(Task data Opens)

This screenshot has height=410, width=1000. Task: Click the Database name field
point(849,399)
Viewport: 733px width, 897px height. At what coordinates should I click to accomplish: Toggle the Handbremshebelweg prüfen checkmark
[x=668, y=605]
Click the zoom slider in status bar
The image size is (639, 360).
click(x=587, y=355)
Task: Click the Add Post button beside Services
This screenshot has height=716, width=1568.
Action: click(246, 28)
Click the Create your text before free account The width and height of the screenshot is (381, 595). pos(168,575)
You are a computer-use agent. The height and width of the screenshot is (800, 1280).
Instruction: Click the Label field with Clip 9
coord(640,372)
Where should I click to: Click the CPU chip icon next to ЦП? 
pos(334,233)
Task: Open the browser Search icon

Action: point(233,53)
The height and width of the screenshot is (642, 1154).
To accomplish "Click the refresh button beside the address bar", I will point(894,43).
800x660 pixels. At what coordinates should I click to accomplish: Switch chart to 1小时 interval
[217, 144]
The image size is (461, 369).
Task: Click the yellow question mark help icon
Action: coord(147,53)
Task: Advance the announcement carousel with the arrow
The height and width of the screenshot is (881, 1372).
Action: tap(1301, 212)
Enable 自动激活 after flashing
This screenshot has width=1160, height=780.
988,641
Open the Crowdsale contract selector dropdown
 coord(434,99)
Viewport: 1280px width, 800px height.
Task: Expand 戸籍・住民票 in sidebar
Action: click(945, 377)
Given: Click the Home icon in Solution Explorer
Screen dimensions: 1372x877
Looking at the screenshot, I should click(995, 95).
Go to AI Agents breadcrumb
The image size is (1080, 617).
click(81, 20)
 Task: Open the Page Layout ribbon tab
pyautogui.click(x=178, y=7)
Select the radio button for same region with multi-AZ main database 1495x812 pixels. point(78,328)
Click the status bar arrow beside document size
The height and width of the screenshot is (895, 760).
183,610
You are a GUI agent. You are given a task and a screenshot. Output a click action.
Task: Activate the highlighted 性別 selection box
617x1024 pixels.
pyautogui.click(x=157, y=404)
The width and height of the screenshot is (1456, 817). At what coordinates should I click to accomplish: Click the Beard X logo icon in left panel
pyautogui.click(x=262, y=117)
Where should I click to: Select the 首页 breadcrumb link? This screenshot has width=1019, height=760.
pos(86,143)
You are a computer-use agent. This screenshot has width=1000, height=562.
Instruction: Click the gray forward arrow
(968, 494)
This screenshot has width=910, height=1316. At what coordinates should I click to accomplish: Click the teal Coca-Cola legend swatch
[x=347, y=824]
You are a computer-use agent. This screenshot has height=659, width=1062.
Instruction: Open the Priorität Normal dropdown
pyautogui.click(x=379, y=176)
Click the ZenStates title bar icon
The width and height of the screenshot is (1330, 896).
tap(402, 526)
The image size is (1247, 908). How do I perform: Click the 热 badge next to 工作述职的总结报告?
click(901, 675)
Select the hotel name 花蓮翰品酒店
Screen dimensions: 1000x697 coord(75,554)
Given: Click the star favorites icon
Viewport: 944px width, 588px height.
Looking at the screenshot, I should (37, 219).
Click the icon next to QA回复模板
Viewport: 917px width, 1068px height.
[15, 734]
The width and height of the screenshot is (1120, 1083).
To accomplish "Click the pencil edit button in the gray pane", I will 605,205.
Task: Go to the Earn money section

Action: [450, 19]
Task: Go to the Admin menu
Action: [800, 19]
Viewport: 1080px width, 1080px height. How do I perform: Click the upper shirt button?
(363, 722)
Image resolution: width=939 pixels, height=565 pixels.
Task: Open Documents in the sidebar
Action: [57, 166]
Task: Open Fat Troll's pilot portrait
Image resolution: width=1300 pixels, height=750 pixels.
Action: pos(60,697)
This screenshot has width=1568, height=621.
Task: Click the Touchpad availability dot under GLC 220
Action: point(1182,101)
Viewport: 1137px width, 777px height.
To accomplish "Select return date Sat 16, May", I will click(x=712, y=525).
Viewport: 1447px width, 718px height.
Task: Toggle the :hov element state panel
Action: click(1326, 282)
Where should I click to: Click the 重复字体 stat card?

(Task data Closes)

What you are asked to do :: Transcribe each record exactly as it is written above.

Response for this exercise ::
This screenshot has height=410, width=1000. Task: Click the Database name field
point(849,399)
Viewport: 733px width, 897px height. At what coordinates should I click to accomplish: Toggle the Handbremshebelweg prüfen checkmark
[x=668, y=605]
Click the zoom slider in status bar
The image size is (639, 360).
click(x=587, y=355)
Task: Click the Add Post button beside Services
This screenshot has height=716, width=1568.
Action: click(246, 28)
Click the Create your text before free account The width and height of the screenshot is (381, 595). pos(168,575)
You are a computer-use agent. The height and width of the screenshot is (800, 1280).
Instruction: Click the Label field with Clip 9
coord(640,372)
Where should I click to: Click the CPU chip icon next to ЦП? 
pos(334,233)
Task: Open the browser Search icon

Action: point(233,53)
The height and width of the screenshot is (642, 1154).
To accomplish "Click the refresh button beside the address bar", I will point(894,43).
800x660 pixels. At what coordinates should I click to accomplish: Switch chart to 1小时 interval
[217, 144]
The image size is (461, 369).
Task: Click the yellow question mark help icon
Action: coord(147,53)
Task: Advance the announcement carousel with the arrow
The height and width of the screenshot is (881, 1372).
Action: tap(1301, 212)
Enable 自动激活 after flashing
This screenshot has width=1160, height=780.
988,641
Open the Crowdsale contract selector dropdown
 coord(434,99)
Viewport: 1280px width, 800px height.
Task: Expand 戸籍・住民票 in sidebar
Action: click(945, 377)
Given: Click the Home icon in Solution Explorer
Screen dimensions: 1372x877
Looking at the screenshot, I should click(995, 95).
Go to AI Agents breadcrumb
The image size is (1080, 617).
click(81, 20)
 Task: Open the Page Layout ribbon tab
pyautogui.click(x=178, y=7)
Select the radio button for same region with multi-AZ main database 1495x812 pixels. point(78,328)
Click the status bar arrow beside document size
The height and width of the screenshot is (895, 760).
183,610
You are a GUI agent. You are given a task and a screenshot. Output a click action.
Task: Activate the highlighted 性別 selection box
617x1024 pixels.
pyautogui.click(x=157, y=404)
The width and height of the screenshot is (1456, 817). At what coordinates should I click to accomplish: Click the Beard X logo icon in left panel
pyautogui.click(x=262, y=117)
Where should I click to: Select the 首页 breadcrumb link? This screenshot has width=1019, height=760.
pos(86,143)
You are a computer-use agent. This screenshot has width=1000, height=562.
Instruction: Click the gray forward arrow
(968, 494)
This screenshot has width=910, height=1316. At what coordinates should I click to accomplish: Click the teal Coca-Cola legend swatch
[x=347, y=824]
You are a computer-use agent. This screenshot has height=659, width=1062.
Instruction: Open the Priorität Normal dropdown
pyautogui.click(x=379, y=176)
Click the ZenStates title bar icon
The width and height of the screenshot is (1330, 896).
tap(402, 526)
The image size is (1247, 908). How do I perform: Click the 热 badge next to 工作述职的总结报告?
click(901, 675)
Select the hotel name 花蓮翰品酒店
Screen dimensions: 1000x697 coord(75,554)
Given: Click the star favorites icon
Viewport: 944px width, 588px height.
Looking at the screenshot, I should (37, 219).
Click the icon next to QA回复模板
Viewport: 917px width, 1068px height.
[15, 734]
The width and height of the screenshot is (1120, 1083).
To accomplish "Click the pencil edit button in the gray pane", I will 605,205.
Task: Go to the Earn money section

Action: [450, 19]
Task: Go to the Admin menu
Action: [800, 19]
Viewport: 1080px width, 1080px height. How do I perform: Click the upper shirt button?
(363, 722)
Image resolution: width=939 pixels, height=565 pixels.
Task: Open Documents in the sidebar
Action: [57, 166]
Task: Open Fat Troll's pilot portrait
Image resolution: width=1300 pixels, height=750 pixels.
Action: pos(60,697)
This screenshot has width=1568, height=621.
Task: Click the Touchpad availability dot under GLC 220
Action: point(1182,101)
Viewport: 1137px width, 777px height.
To accomplish "Select return date Sat 16, May", I will click(x=712, y=525).
Viewport: 1447px width, 718px height.
Task: Toggle the :hov element state panel
Action: click(1326, 282)
Where should I click to: Click the 重复字体 stat card?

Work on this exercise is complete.